And a darker element to social networking has emerged. We know that our actions can have consequences, but this isn’t always the case in an online environment. More and more people, such as Nicola Brookes, who’s taking Facebook to court to force them to reveal the identities of her on-line abusers, have highlighted cyber bullying. As the numbers grow of those complaining of this kind of vicious harassment we could just be seeing the tip of the iceberg.
Dr O’Keefe is very careful to state that ‘cyber bullying typically occurs in the setting of a child or adult who is tangled in an off-line bully situation’. It begs the question: are these issues associated with Facebook just new labels for old problems? Either way social networks have added a new weapon to the bully’s arsenal and we have to deal with it.

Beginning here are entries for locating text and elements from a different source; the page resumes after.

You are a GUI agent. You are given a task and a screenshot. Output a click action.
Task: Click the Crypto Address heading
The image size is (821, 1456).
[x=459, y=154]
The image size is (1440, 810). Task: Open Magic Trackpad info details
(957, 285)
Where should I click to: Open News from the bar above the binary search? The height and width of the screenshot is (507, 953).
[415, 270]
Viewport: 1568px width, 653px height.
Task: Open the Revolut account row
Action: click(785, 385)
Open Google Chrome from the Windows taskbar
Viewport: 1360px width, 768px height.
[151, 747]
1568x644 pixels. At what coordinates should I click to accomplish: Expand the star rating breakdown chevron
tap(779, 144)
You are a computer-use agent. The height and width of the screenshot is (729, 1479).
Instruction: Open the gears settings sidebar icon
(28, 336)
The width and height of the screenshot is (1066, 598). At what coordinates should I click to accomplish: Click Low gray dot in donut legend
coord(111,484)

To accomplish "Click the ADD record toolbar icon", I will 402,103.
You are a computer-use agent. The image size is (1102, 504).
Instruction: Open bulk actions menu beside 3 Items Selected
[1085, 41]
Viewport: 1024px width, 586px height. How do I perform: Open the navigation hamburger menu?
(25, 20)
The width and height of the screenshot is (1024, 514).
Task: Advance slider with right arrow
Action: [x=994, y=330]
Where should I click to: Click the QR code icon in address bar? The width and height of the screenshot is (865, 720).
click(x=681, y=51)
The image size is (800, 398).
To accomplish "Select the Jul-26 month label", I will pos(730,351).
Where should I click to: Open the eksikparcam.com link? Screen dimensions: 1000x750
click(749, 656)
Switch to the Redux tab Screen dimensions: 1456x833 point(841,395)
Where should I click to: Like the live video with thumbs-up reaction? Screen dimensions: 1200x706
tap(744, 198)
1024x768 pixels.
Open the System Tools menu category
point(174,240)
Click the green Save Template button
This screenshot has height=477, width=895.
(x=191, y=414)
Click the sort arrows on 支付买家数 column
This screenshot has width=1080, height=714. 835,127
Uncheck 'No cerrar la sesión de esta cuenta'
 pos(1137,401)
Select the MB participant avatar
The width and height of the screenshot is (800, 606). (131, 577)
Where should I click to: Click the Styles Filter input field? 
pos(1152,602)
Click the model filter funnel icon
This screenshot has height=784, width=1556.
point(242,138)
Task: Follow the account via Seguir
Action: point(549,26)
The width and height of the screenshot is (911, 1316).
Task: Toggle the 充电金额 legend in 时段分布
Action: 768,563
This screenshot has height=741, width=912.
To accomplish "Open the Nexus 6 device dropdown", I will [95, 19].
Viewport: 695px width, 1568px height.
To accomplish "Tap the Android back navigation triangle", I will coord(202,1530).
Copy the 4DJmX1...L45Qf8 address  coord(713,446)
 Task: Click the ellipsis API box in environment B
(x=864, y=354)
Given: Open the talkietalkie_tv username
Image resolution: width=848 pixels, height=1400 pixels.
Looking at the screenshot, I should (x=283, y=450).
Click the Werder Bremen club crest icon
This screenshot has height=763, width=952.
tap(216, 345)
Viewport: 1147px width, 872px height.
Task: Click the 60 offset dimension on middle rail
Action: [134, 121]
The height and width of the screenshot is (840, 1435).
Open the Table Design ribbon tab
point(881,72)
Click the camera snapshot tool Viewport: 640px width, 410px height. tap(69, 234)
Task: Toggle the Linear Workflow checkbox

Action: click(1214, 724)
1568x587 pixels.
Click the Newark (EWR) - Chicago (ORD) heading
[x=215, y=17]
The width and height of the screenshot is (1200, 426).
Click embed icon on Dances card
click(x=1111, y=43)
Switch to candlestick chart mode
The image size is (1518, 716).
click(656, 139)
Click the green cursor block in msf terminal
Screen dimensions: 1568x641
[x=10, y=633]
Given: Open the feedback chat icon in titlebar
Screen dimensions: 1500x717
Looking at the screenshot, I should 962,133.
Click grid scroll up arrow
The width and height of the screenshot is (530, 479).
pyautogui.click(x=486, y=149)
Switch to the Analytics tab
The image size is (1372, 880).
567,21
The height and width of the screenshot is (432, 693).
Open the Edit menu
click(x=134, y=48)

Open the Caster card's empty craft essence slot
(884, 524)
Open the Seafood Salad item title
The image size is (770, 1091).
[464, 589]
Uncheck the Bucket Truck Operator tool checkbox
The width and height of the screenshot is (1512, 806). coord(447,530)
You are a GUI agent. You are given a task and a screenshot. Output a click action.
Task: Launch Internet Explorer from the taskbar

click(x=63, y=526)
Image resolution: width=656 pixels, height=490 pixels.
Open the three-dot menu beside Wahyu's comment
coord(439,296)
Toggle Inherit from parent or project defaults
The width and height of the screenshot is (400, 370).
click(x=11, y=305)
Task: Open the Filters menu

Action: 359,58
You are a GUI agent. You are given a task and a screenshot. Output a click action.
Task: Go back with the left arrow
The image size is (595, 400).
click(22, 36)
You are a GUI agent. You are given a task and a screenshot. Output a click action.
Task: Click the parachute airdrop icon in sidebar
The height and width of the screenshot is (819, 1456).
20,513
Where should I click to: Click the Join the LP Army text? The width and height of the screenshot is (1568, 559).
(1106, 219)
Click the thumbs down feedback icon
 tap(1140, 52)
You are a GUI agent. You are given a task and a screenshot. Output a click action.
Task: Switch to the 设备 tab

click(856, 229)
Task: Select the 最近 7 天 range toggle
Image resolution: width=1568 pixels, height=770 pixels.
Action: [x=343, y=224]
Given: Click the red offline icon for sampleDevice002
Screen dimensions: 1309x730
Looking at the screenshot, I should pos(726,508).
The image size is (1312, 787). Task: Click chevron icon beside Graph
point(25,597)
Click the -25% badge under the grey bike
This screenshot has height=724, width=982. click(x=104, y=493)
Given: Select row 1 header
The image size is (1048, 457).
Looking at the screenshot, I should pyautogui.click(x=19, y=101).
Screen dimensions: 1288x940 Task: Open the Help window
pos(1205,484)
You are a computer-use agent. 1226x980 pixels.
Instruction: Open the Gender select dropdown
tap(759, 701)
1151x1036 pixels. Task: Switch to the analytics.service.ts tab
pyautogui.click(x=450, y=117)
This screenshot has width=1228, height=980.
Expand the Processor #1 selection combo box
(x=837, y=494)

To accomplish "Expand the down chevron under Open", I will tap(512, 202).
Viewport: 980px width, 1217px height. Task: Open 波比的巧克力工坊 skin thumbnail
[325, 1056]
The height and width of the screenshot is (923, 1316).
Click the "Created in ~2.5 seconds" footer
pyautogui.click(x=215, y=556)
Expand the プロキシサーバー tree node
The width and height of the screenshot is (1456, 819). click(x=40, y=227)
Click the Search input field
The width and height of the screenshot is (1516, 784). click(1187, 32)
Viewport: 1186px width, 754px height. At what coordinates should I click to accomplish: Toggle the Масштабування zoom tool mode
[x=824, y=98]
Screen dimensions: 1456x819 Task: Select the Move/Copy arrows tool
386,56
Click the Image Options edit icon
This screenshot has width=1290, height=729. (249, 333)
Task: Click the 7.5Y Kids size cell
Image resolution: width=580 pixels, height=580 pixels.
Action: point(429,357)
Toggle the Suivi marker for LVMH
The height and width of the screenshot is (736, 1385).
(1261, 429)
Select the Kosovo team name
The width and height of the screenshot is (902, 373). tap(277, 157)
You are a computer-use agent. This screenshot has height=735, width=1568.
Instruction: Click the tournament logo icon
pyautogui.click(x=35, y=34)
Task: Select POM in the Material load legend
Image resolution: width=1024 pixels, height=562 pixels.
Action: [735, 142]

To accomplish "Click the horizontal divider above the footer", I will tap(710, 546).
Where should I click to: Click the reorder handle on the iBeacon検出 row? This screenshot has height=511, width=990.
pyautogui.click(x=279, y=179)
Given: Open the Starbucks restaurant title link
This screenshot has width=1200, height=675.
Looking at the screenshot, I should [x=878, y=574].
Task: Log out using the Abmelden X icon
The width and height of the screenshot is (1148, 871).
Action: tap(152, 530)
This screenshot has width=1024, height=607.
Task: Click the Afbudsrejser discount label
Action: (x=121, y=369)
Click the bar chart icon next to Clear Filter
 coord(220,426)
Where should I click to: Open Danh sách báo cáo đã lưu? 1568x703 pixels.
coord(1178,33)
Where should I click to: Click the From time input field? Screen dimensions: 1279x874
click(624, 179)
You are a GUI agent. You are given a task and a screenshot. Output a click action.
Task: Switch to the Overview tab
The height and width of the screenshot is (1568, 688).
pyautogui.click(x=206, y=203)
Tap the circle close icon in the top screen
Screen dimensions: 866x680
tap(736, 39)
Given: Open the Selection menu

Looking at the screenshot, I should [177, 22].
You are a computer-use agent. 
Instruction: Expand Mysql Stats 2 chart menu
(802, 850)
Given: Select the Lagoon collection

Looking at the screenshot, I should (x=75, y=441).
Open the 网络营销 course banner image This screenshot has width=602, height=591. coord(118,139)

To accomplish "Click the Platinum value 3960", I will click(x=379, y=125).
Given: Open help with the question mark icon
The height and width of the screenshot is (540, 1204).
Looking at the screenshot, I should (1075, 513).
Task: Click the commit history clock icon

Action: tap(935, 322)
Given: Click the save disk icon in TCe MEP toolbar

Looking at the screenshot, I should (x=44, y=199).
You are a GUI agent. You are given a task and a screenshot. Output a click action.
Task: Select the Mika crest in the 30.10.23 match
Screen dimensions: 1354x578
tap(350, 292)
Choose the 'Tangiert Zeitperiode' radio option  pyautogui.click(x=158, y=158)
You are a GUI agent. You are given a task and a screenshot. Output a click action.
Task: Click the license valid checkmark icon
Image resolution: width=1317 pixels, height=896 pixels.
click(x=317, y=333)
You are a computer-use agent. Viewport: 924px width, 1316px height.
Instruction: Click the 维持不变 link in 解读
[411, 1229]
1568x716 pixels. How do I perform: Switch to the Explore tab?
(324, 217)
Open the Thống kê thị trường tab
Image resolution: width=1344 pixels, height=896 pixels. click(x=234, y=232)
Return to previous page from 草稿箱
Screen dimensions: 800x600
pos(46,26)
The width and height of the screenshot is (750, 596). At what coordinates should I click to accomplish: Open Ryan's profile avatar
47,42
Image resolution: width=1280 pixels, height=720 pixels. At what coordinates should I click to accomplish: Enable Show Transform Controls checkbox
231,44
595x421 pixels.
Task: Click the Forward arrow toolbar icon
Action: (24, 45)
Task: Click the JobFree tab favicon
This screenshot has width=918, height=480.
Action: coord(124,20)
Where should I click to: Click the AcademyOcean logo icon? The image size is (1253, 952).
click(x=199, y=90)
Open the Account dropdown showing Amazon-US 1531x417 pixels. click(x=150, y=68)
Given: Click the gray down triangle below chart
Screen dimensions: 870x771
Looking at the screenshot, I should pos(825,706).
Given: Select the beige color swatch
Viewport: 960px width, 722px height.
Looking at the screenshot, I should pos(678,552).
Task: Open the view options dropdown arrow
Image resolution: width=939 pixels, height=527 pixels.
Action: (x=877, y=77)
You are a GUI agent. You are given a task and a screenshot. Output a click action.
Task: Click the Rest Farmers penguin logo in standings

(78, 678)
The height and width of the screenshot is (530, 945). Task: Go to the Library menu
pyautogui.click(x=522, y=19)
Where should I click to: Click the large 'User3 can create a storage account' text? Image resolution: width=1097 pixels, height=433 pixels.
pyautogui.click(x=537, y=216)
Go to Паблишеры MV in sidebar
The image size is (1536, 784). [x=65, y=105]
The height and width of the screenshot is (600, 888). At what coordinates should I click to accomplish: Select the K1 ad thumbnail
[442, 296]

We also need to know what our kids are up to even when in the supposedly safe environment of the home. Dr O’Keefe thinks communication is key. ‘You can’t wait until they’re teenagers and hope they will listen to you because you have lost them by then,’ she says. ‘They’ve already gone. As soon as your kids are old enough to communicate with you then raise them in a digitally savvy way.’ And this includes the serious side to social networking as well as the fun stuff. If you embrace technology together as a family and share the online world with your children they will quickly begin to understand how the digital world works.
All of our experts agree on one thing. ‘If we feel we don’t know what is happening in our teenagers’ lives and we’ve become too busy as adults to communicate with them we need to stop having nannies, raise our kids ourselves and have more parental involvement,’ says Dr O’Keefe. That’s not easy for busy working families, but it’s the detachment from their children that can create a distance and therefore cause anxiety for parents.
So the message is that we should try to work with technology because it’s here to stay and also try to be good role models. By embracing family values we can still hold onto the past, enjoy the present and look forward to a brilliant future with the next generation. Our kids!